Incorporating cheese into your child’s diet can be done in a number of ways. The most common is as a snack, but don’t limit yourself to just that. Cheese can also be used as a healthy alternative for dessert and even added to meals as an extra source of protein. The key is how much and what type of cheese you use.
Here is a few information that you need to know about giving cheese for baby-led weaning:
Do Babies Need to Eat Organic Cheese?
No, they don’t! As long as you’re feeding your baby safe food that is appropriate for his or her age and stage, the “organic” label on the packaging doesn’t make one bit of difference.
Can Babies Eat Vegan Cheese?
While there are many vegan cheeses available in the market, most of them aren’t suitable for babies. As with any other food, vegan cheese can be added to your toddler’s diet after 12 months of age. However, make sure that the cheese doesn’t contain nuts or soy. If you are unsure about the ingredients in a particular brand, it is better to consult your doctor before offering it to your baby.
What Kind of Cheese Can My Baby Eat?
Cheese for baby-led weaning is easy for babies to digest and can be served in many ways. Offer small pieces of soft cheeses, such as cheddar, American or mozzarella. You can also serve cottage cheese or ricotta mixed with fruit or vegetables. Many cheeses are made from grass-fed cows milk so when buying cheese products, look for real cheese or plain cheeses without added sugar or salt. Babies don’t need extra sodium.

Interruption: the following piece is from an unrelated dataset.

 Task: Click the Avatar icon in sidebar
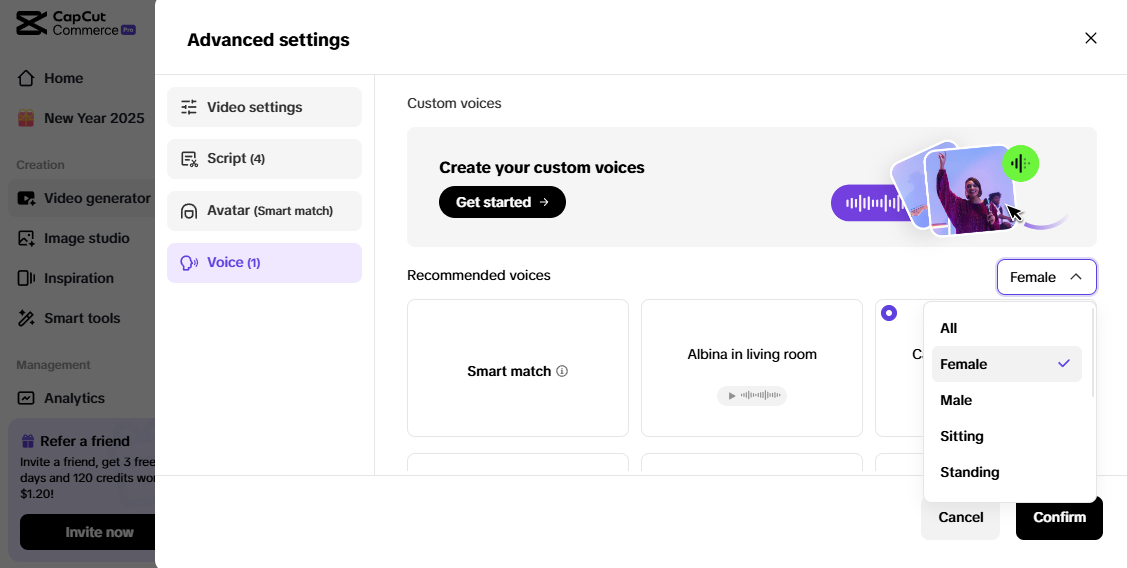[189, 211]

Which Cheeses Have the Highest Sodium Content?
Obviously, cheese is high in sodium. But some cheeses have more than others. String cheese might sound like a good idea for finger foods but it might contain high levels of sodium.

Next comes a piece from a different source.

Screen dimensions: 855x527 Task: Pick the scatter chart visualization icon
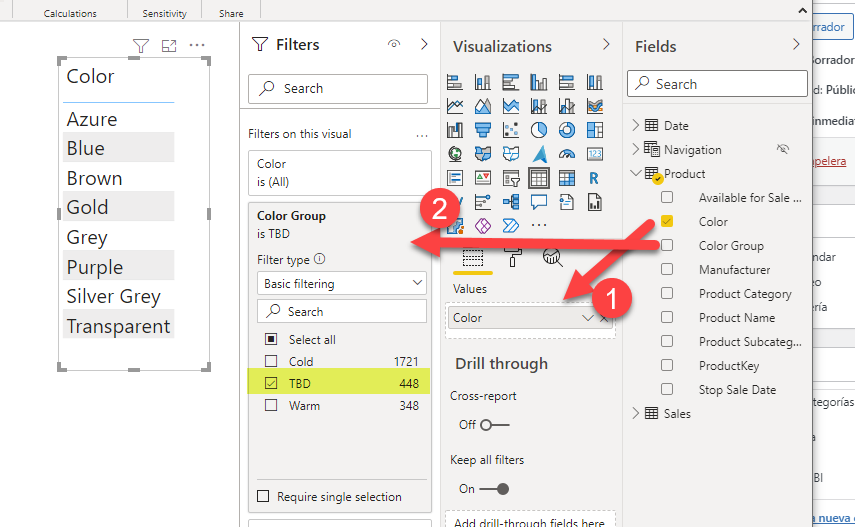pos(511,130)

Cheese can have as much as 210 milligrams of sodium in one slice (which is considered one serving). That’s not unusual. But there are also cheeses that can provide a lot more sodium per serving.
Here are the cheeses with the highest sodium content:
- Shredded four-cheese pizza cheese blend (210 mg)
- Parmesan cheese (220 mg)
- Cheddar cheese (170 mg)
- American cheese (260 mg)
- Mozzarella cheese (170 mg)
How Can Cheese Affect Baby’s Poop?
The relationship between cheese and poop is a bit surprising in the first place. Cheese is not a vegetable, so it can’t be expected to produce the same kind of gut flora as its greener relatives.
So why does cheese cause babies to have smelly poops? The answer lies in a protein called casein. Most of the protein in milk exists in the form of casein. This protein is broken down into amino acids during digestion, but some casein molecules remain intact. These undigested molecules can pass through the gut barrier and into the bloodstream, where they are carried to the kidneys and excreted.
It’s important for us to understand that not all proteins are created equally. The properties of different proteins determine how much energy we get from them, how much waste they produce, and how quickly we digest them.
Introduce cheese for baby-led weaning at age 6 months when your baby is ready for solids. Choose and serve cheese of the right kind to add to baby food. Milder tasting cheese, pasteurised full-fat cheese, shredded mozzarella or fresh mozzarella, cream cheese, grilled cheese sandwich with a bit of bacon and grated cheese with low sodium content are recommended.
Cheese for baby-led weaning is a great food to introduce your baby to. It’s packed with calcium and protein, both of which are important for growing babies. However, cheese should be served in moderation as it does contain a lot of fat and salt. Also, make sure your baby doesn’t have a dairy intolerance. If you want to start introducing cheese to your baby, we have some tips on how to do so safely and healthily.
This article was written by Sandra Baker – full time writer and the mother of four amazing kids (including twins!)
She’s also a breastfeeding counselor and has spent years helping new parents learn how to care for their children. When she’s not writing or caring for her children, Sandra likes to spend time reading and taking walks with her husband.